Lo volvió a hacer. Con una vieja sudadera de buen algodón verde menta y sus mechones rubios, dorados como solo puede broncearlos el sol de Malibú. En tono bajo, no solo desvestido de arrogancia, sino haciéndose el tímido, que es como nos gusta que se muestren los hombres guapos, hemos recordado que Brad Pitt existe y que, por tanto, no todo está perdido, amigas.
Superviviente de mil y una alfombras rojas, también de una boda en un castillo provenzal de cuento de hadas con divorcio traumático, el actor que achinaba los ojos y cortaba la respiración en aquella película protofeminista Thelma & Louise –cuando aun éramos generación X– ha reaparecido por videoconferencia, en una lectura benéfica del guion de Aquel excitante curso para la oenegé Core Response. Sus compañeros de reparto –Sean Penn, Julia Roberts, Matthew McConaughey o Morgan Freeman– solo tenían ojos para él y Jennifer Aniston. Y todas quisimos ser esa ex a la que Brad saluda con un “¡Hola, Aniston!”. Ay, ese nombrar por el apellido a la que fue tu mujer durante cinco años, masticando una confianza sexy. Ella le responde: “Estoy bien, cielo. ¿Y tú?”. Aunque en verdad no le llama cielo, sino honey , que suena más a Marvin Gaye, un coqueteo sin necesidad porque ya todo fue dicho.
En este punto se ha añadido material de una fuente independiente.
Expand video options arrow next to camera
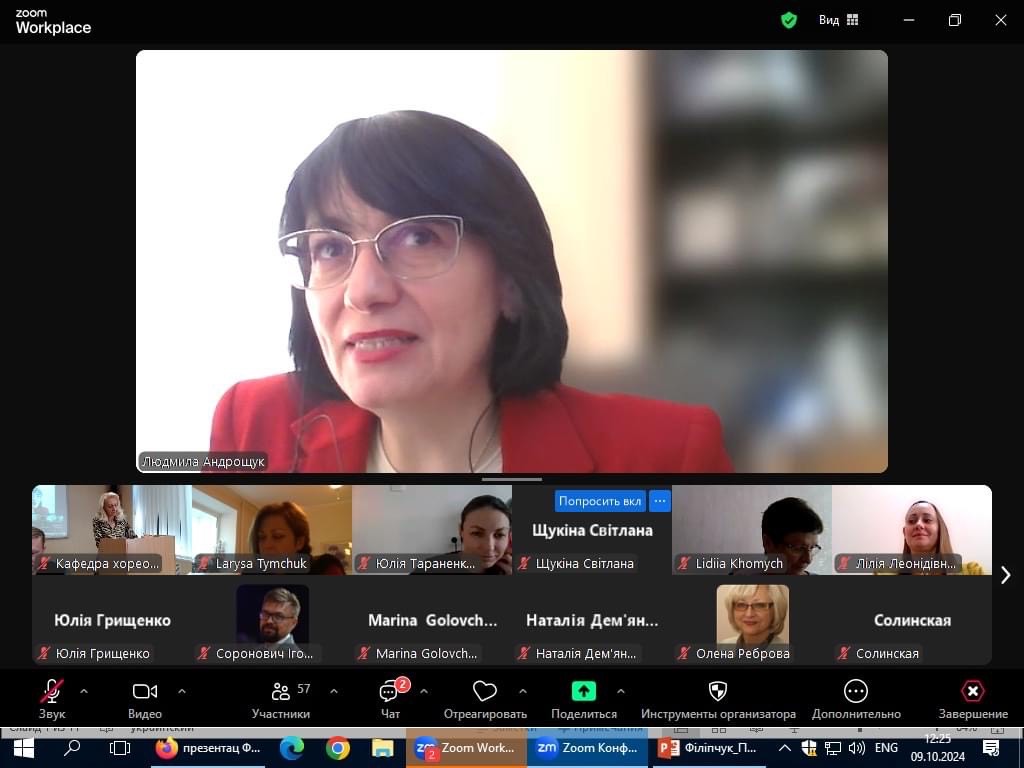The image size is (1024, 768). pos(182,691)
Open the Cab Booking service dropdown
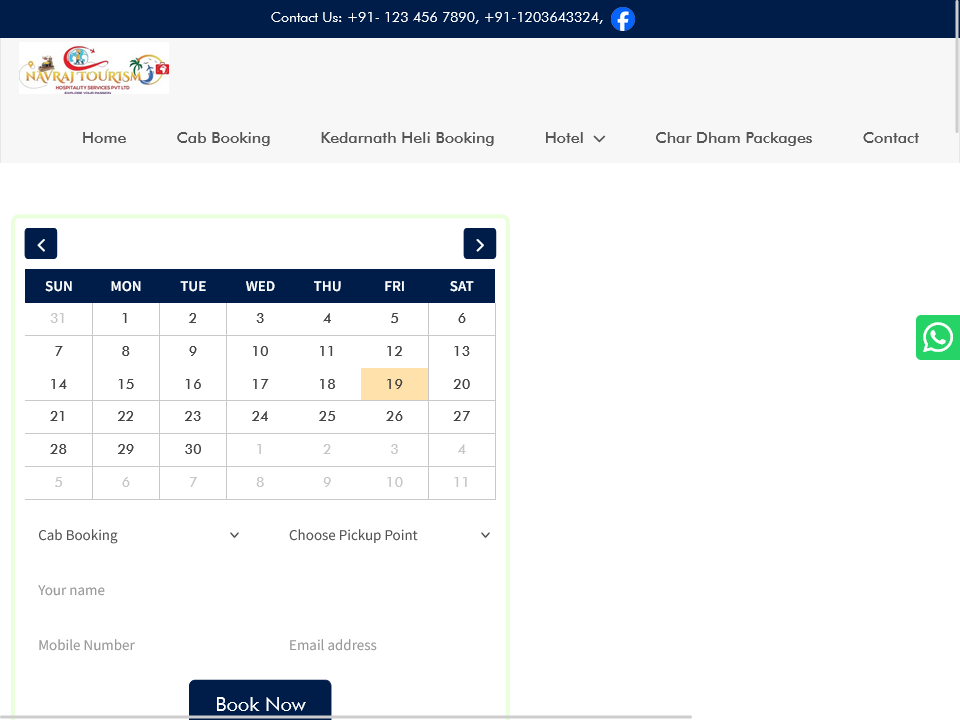The height and width of the screenshot is (720, 960). (137, 535)
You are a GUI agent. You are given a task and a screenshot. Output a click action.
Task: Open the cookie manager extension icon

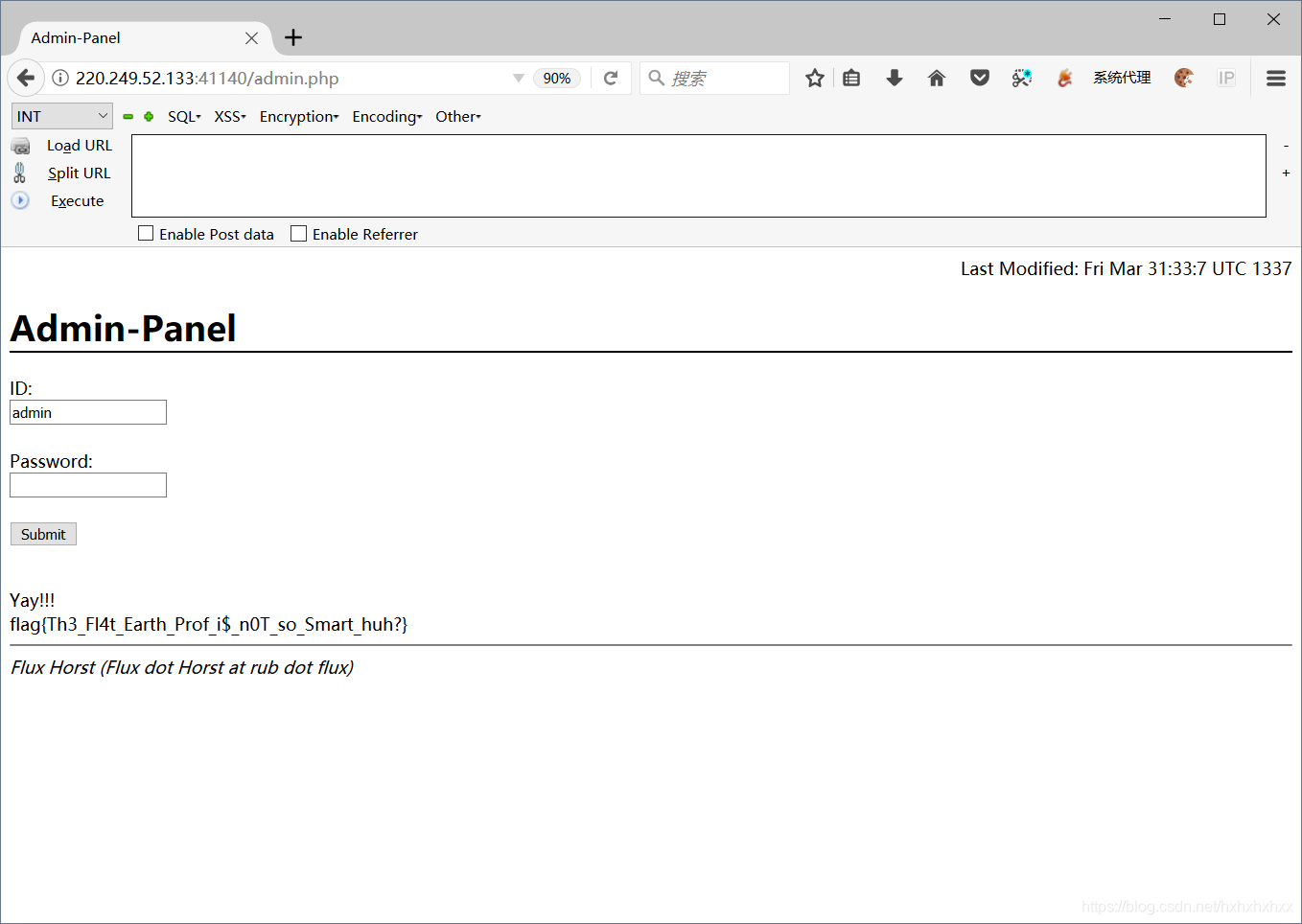[x=1184, y=78]
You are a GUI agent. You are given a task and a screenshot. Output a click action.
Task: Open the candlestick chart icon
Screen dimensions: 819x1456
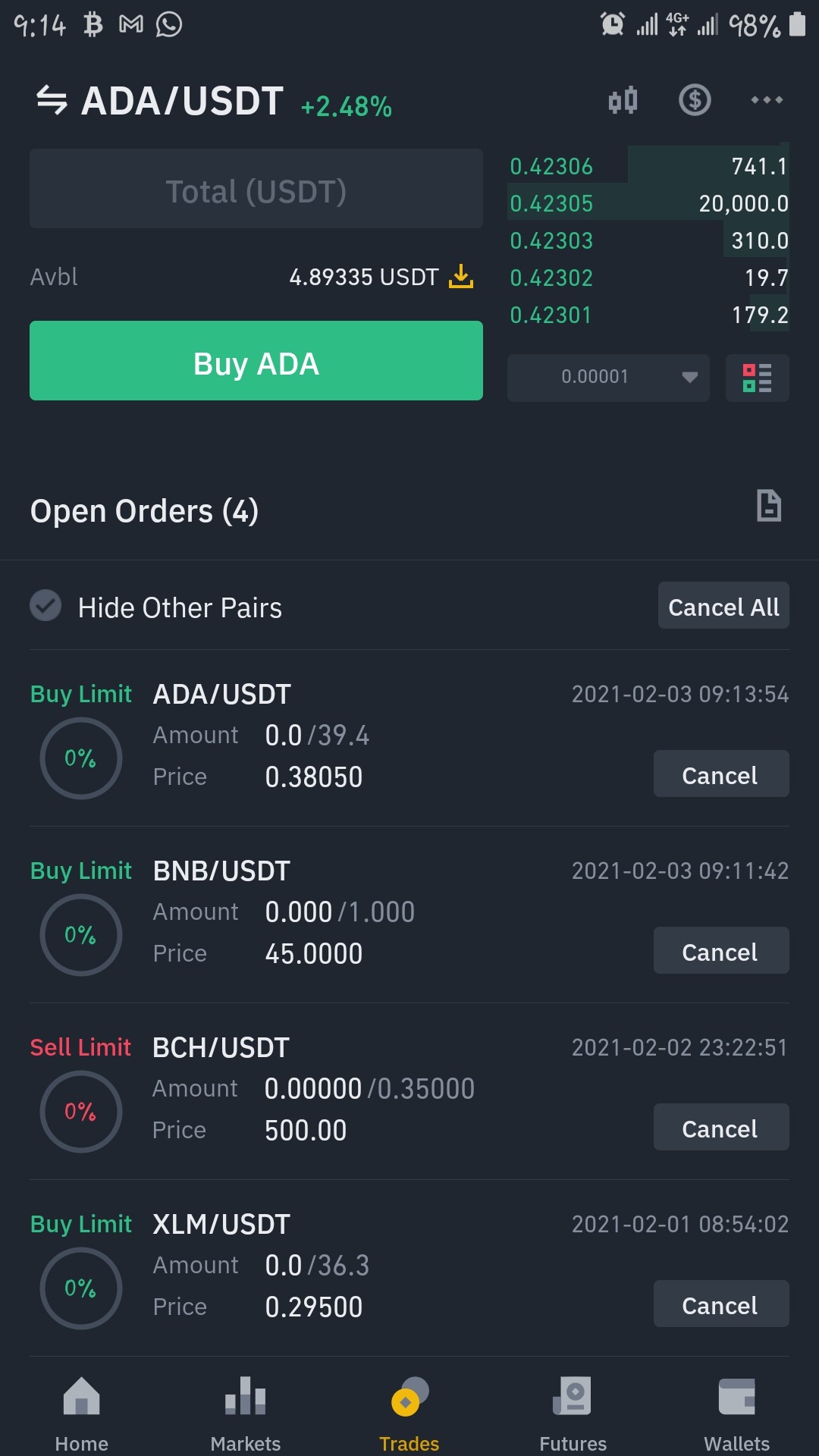(x=623, y=100)
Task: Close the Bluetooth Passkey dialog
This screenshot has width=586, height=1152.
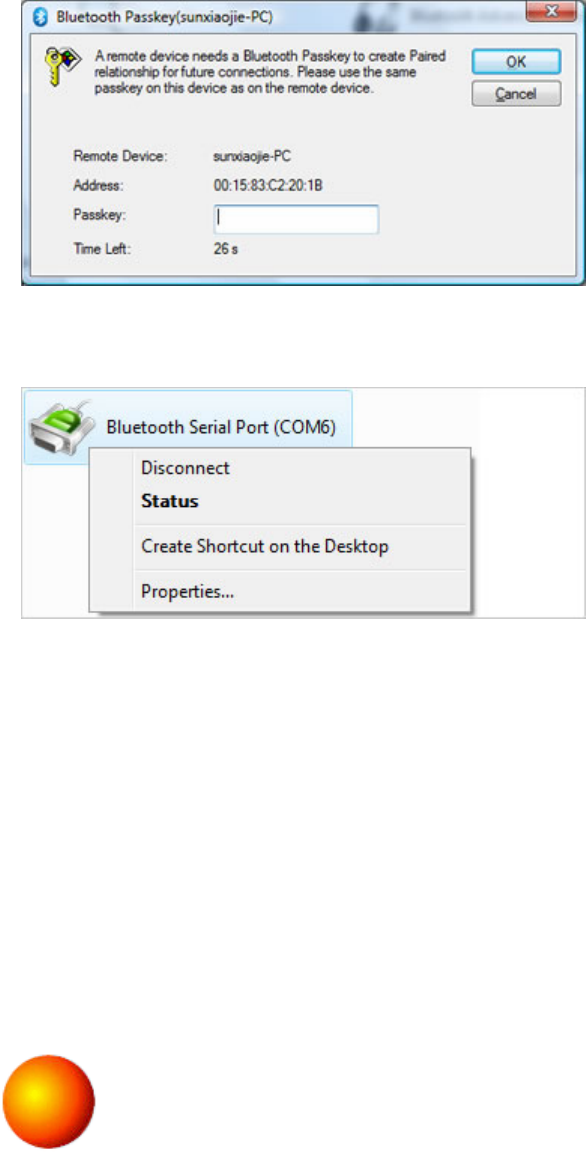Action: [x=551, y=10]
Ocurre algo parecido en una de las últimas escenas de Historia de un matrimonio , en la que Scarlett Johansson y Adam Driver se reencuentran, él va a recoger al hijo, y, al despedirse, ella le dice: “Espera”, y le ata los cordones de un zapato. Cuánto amor antiguo habita en ese gesto protector que persiste como un viejo tic. La voluntad del cuidado.
El romanticismo social, que sigue impregnando el relato de la felicidad, exige que Brad y Jennifer demuestren una y otra vez que hay amores imborrables, a pesar de haberse fallado mutuamente, adúlteros que un día quebraron la columna vertebral del vínculo, deslumbrados por las burbujas de una nueva pasión.
Regreso a la escena del vídeo de Brad Pitt, parece que acaba de dejar la tabla de surf en el garaje. Y me viene a la memoria aquel Mickey Rourke de mi juventud, con el que coincidí en un hotelito de Miami Beach. Dormíamos puerta con puerta. Él bajaba a desayunar en albornoz, y el último día me dijo “Take care, babe”, estampándome dos besos. Rourke asfixió su belleza desfigurándose, y hoy, fulminado su prestigio erótico, solo puedo mostrar a modo de exotismo la foto de aquel encuentro. Brad, te entrevisto cuando quieras, soy buena escuchadora de fugas. Hagámoslo antes de que el Chanel número 5 te abandone.